[Document passage — start]

There are a million things to be afraid of, probably billions! Spiders, snakes, airplane crashes...snakes on a plane (horrible movie)...knife wielding murderers, politicians, curbs. Wait, curbs? Curbophobia? Yes, curbs, or steps with no hand rail strike fear in my heart. Oh, and the dark, I’ve always been scared of the dark. (Thanks Big Brother!) But curbs are a new fear brought on by brain tumor surgery and the effects left on my body.

You see, a brain tumor often leaves one with neurological and lasting damage. I became “tippy,” a close cousin to “tipsy” but with no need for alcohol. I’m saying I’m a fall risk. I had to learn that slow and steady wins the race, or at least doesn’t fall down.

Yesterday was Spring in Minnesota, an absolutely beautiful day. Connie and I got together with our “bags buddies” and set up our corn hole boards on the tennis court for opening day of outdoor bags season. I’d played only once since surgery so I didn’t expect much but my first challenge was actually getting onto the court. A curb lead to a short but steep asphalt hill. I surveyed the situation, two able bodied friends at the ready to help. I took one step. Nope.

[Document passage — finish]

Questions:
1/ Answer these questions about the passage on the fear of curbs:
(a) What has the writer always been scared of?
(b) What word does the writer use for being a fall risk after surgery?
(c) Where were the corn hole boards set up?
2/ Write the next part of the passage on the fear of curbs, picking up after its last sentence.

[Stored data — start]

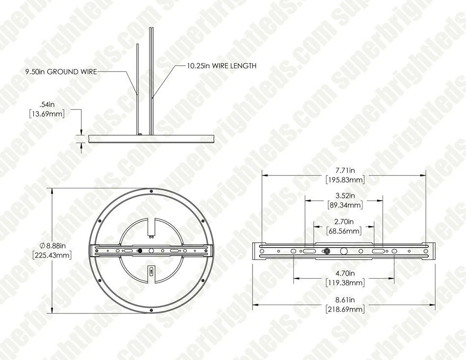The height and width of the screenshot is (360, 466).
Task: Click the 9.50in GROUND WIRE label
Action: (61, 72)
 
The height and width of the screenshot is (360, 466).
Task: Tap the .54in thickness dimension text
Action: (48, 104)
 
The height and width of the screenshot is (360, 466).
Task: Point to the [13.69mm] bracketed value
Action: (48, 113)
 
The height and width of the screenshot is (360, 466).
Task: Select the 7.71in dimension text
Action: (344, 170)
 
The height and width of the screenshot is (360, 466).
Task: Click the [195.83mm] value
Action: (344, 180)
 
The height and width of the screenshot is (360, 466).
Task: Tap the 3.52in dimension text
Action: (344, 195)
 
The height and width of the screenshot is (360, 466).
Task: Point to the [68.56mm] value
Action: (344, 230)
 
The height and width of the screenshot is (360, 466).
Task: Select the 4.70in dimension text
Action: (344, 274)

[Stored data — finish]

Response list:
1/
(a) The dark.
(b) "Tippy."
(c) On the tennis court.

2/
If there is one thing I’ve learned through all of this brain tumor stuff it is to think before I do...anything. If there is a less risky way to get there, take the safer route. A basic human fear is falling and I don’t need to tempt fate. I took the long way around, up one curb, walked across the grass to the court...easy peasy. Although, it does seem like a LOT of work just to get our butts handed to us three games in a row! None-the-less, it was relaxing and comforting to play and have some “old normal” in my “new normal” world.